La scorsa settimana, in un ufficio libanese di una grande compagnia internazionale che già da qualche tempo Layla frequenta per trasferire soldi ai suoi genitori, l’impiegato l’ha guardata e, sottovoce ma non troppo, le ha detto: se vuoi, per questa regione della Siria (ma anche per altre tre aree, se ti servisse), ora c’è un modo meno costoso e sicuro, ma non posso farti la ricevuta. Quello che voleva dire era chiaro e in effetti ha funzionato: Leyla ha dato a suo padre il numero di telefono e il nome della persona da incontrare in una città siriana confinante con la loro, e con una percentuale di commissione minima, nessun problema di documenti e burocrazia, hanno ricevuto il denaro mensile dalla figlia.

Il trasferimento informale si insinua nei meccanismi formali delle grandi compagnie di money transfer, rendendo tutto più fluido, immediato, e semplice.

È in questo modo che le rimesse o gli aiuti economici entrano in Siria. Contatti più o meno diretti permettono grandi o piccoli spostamenti di denaro senza troppe domande o costi di commissione. Da sempre parte della cultura araba, questa sorta di hawala viene considerata dai Siriani come un “favore personale”, distanziandosi dall’interpretazione orientalista di una hawala atta a finanziare organizzazioni terroristiche[1].

Ma nonostante la necessità odierna di questi trasferimenti basati sulla fiducia nel fragile e complicato contesto siriano, il dubbio sulla legittimità di queste operazioni rimane.

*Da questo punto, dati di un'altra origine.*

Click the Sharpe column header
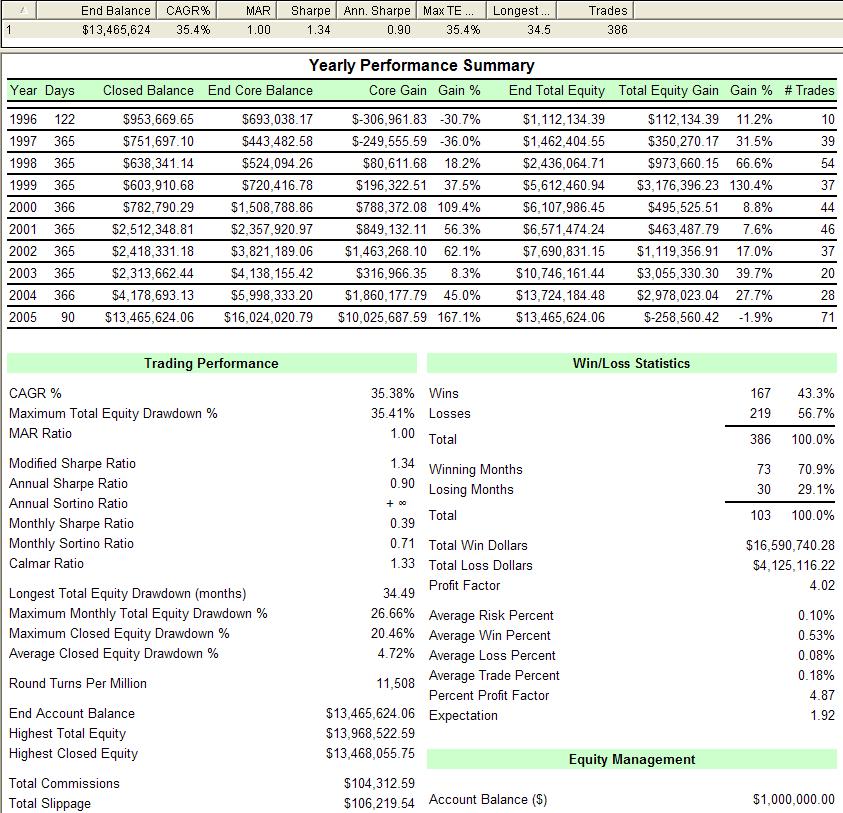(310, 10)
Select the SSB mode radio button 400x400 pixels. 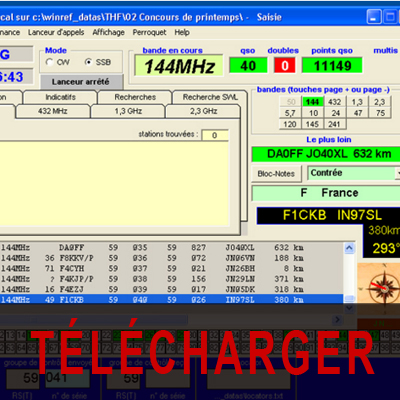pyautogui.click(x=88, y=62)
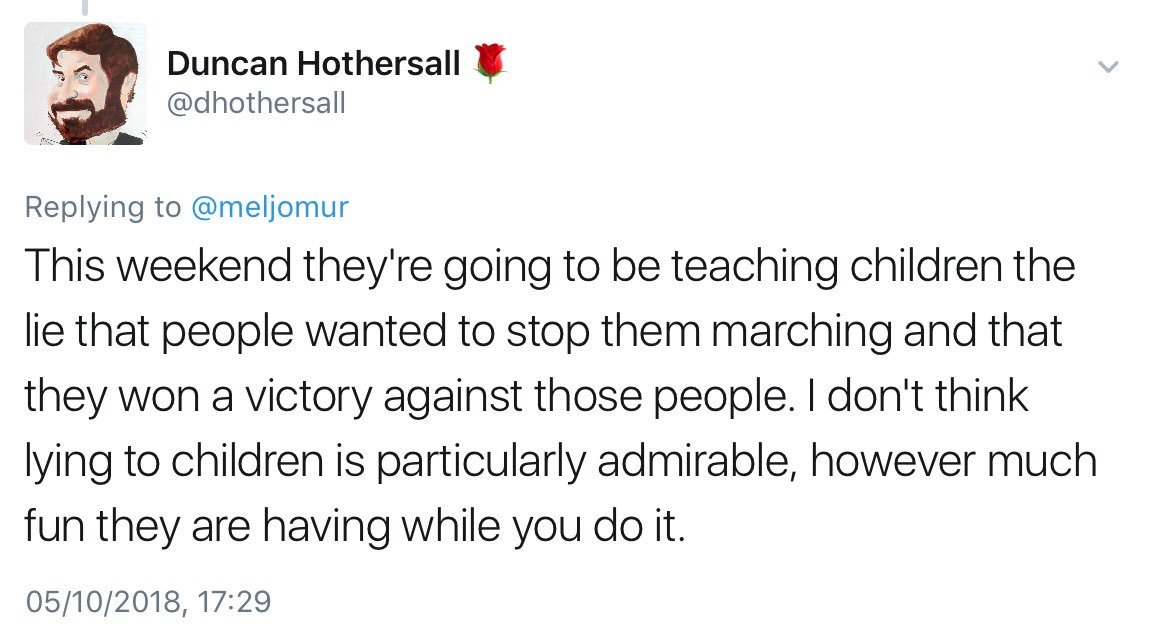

Domenica ho accompagnato Said in un quartiere periferico di Beirut a spedire soldi alla sua famiglia, che vive ancora a Raqqa. Il contatto informale che ci avevano consigliato, seduto sulla sua sedia scolorita dal sole, mentre contava velocemente gli 800 dollari, ci ha chiesto – come fosse la domanda più normale del mondo: il ricevente a Raqqa è siriano o western?